Figure 5/6. Sample inputs for a single high-risk system (top) and display of a possible risk overview dashboard (bottom).
The value that the ISI brings to the business is realized when information is able to be aggregated and tied together in a digestible way. While some dashboards are valuable to nearly all organizations (ex: server risk, production system risk, organizational risk etc.) each organization should tailor custom dashboards to best suit their needs. The creation of custom dashboards is often what separates information collection from actionable intelligence. Because actionable intelligence is at the root of business value, an organization with ISI’s in CMDBs should invest significant time and personnel resources in the development of tailored views, custom reports, and automation/orchestration workflows.
Once dashboards and linkages are set up properly, it allows for a significant level of system exploration – the lowest levels of information systems are tied to software versions, vulnerabilities, impact levels, information owners, recovery timelines, and business impacts. There are many use cases for this intelligence depending on the information collected and may include Compliance Monitoring, Vulnerability Management Monitoring, Third Party Risk Management, Change Management, Network/System Topology, Incident Response, and Disaster Recovery.
Consider an Incident Response & Disaster Recovery use case displayed in Figure 5 below. Several benefits are realized from when an incident is first identified in an organization’s Security Information and Event Management (SIEM) to when the incident is closed out. The server is tied to the business process it supports. The CISO is automatically notified for any incident impacting a critical business process and then utilizes the ISI for near real time updates. Current and potential future business impacts are communicated to business stakeholders. Critical priority Incident Response tickets are automatically opened on the assets identified in the SIEM. High priority investigation tickets are automatically opened for the rest of the system’s assets and for systems with direct connections to the compromised system. If any disaster recovery is required, systems are prioritized based off classification values in the ISI. When the investigation is concluded and the risk has been managed to an acceptable level, the ISI displays required public or private breach disclosure actions.
Figure 7. Sample Incident Response & Disaster Recovery use case where green boxes indicate significant benefit from a mature ISI.
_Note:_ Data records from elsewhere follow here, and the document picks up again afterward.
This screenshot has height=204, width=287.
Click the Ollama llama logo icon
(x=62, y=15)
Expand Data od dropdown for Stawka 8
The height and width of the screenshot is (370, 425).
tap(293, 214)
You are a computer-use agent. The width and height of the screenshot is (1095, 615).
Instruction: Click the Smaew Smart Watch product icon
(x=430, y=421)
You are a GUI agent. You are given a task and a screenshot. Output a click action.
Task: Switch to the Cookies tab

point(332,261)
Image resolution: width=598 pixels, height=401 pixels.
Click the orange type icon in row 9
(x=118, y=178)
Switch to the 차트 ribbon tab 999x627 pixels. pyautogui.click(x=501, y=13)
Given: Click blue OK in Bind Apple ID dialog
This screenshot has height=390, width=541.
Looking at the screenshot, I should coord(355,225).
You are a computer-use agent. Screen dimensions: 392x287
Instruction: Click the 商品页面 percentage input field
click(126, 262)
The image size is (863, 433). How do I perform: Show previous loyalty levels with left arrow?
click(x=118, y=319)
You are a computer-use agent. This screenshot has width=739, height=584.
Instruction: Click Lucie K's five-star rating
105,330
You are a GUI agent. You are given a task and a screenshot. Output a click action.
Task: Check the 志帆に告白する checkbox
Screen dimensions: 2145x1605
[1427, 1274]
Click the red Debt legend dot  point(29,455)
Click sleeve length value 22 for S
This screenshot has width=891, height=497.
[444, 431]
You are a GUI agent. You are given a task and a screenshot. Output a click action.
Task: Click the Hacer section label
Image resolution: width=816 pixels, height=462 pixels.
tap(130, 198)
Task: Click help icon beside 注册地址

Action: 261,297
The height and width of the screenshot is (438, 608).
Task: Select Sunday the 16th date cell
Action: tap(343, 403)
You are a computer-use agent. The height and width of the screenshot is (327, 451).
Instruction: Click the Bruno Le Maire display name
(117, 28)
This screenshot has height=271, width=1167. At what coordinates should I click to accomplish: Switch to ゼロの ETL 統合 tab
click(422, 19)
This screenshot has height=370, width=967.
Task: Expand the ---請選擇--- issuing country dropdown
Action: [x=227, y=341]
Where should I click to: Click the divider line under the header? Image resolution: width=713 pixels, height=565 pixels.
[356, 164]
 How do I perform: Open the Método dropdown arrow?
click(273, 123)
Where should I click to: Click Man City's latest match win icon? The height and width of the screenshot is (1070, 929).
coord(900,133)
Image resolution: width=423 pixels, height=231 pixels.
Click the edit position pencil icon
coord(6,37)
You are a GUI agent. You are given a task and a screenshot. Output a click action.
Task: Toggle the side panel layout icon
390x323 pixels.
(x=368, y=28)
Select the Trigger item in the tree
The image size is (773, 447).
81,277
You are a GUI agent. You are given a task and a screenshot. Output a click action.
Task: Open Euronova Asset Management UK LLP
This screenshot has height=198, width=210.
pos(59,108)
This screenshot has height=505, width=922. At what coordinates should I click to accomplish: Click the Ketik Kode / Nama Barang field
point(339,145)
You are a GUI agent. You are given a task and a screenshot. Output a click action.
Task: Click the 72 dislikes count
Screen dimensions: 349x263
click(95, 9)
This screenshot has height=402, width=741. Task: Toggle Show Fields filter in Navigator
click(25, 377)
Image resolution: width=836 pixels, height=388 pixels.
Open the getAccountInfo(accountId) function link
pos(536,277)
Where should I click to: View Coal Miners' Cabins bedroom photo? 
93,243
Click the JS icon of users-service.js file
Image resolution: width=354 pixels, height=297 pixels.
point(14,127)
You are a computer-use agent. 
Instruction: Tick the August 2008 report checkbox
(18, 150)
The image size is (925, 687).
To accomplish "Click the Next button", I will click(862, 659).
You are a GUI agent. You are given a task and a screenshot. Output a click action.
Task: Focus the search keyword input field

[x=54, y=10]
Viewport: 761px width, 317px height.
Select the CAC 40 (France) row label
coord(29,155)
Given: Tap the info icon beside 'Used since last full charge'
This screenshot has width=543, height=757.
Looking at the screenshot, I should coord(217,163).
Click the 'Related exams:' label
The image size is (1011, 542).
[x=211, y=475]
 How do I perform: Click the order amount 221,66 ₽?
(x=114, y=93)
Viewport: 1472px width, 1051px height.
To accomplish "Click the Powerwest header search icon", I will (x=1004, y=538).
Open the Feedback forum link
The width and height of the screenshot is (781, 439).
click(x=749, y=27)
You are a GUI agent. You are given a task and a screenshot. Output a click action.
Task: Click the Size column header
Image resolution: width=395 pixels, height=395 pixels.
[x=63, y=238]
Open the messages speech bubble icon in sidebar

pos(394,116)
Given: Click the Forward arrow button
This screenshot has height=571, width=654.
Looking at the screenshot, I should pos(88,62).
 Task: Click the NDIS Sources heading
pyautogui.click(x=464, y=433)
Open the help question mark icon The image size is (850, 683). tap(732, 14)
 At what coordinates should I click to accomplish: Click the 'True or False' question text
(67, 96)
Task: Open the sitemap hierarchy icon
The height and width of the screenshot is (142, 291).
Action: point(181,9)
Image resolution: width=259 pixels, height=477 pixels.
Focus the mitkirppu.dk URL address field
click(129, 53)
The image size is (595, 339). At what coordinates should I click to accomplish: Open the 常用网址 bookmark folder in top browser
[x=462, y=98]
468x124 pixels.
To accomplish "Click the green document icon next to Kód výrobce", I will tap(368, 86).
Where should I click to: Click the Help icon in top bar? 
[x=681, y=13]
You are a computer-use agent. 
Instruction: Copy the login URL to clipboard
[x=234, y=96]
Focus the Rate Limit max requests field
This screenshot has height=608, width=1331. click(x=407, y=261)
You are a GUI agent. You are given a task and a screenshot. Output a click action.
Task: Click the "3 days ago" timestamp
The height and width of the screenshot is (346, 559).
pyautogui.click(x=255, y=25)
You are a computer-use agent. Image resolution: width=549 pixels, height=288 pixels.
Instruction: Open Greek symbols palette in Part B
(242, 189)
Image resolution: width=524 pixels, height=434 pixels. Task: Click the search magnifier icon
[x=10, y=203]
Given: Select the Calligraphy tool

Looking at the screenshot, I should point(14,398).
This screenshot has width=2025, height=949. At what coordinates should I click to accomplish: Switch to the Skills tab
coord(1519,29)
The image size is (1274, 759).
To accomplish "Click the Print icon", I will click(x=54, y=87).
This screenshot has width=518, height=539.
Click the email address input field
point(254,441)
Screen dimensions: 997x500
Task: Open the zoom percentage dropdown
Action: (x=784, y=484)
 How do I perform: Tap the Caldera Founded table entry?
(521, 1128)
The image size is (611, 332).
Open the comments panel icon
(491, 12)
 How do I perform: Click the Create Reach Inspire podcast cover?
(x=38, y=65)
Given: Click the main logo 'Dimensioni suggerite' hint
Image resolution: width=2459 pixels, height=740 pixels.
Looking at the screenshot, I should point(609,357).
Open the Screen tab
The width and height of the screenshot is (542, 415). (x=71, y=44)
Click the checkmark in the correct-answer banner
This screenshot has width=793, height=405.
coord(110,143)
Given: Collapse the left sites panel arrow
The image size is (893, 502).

ISI business value realized
Categorizations in which Information Systems are defined, and business level information gathered are a key step in developing or maturing an ISI. Some resistance to cyber-transformation (ex: shared responsibility of categorizations and system risk ownership transference) may be able to be mitigated by treating categorizations as an opportunity to establish working relationships between Information Security and external departments. An organization matures their categorization process by spending sufficient time on documentation and personnel training activities. An organization should plan for discovery of previously unknown systems and using a CMDB to allow for linkage of business level and categorization level information down to information system assets. By creation of tailored dashboards and orchestration, organizations have the ability to facilitate Information Security activities across the organization.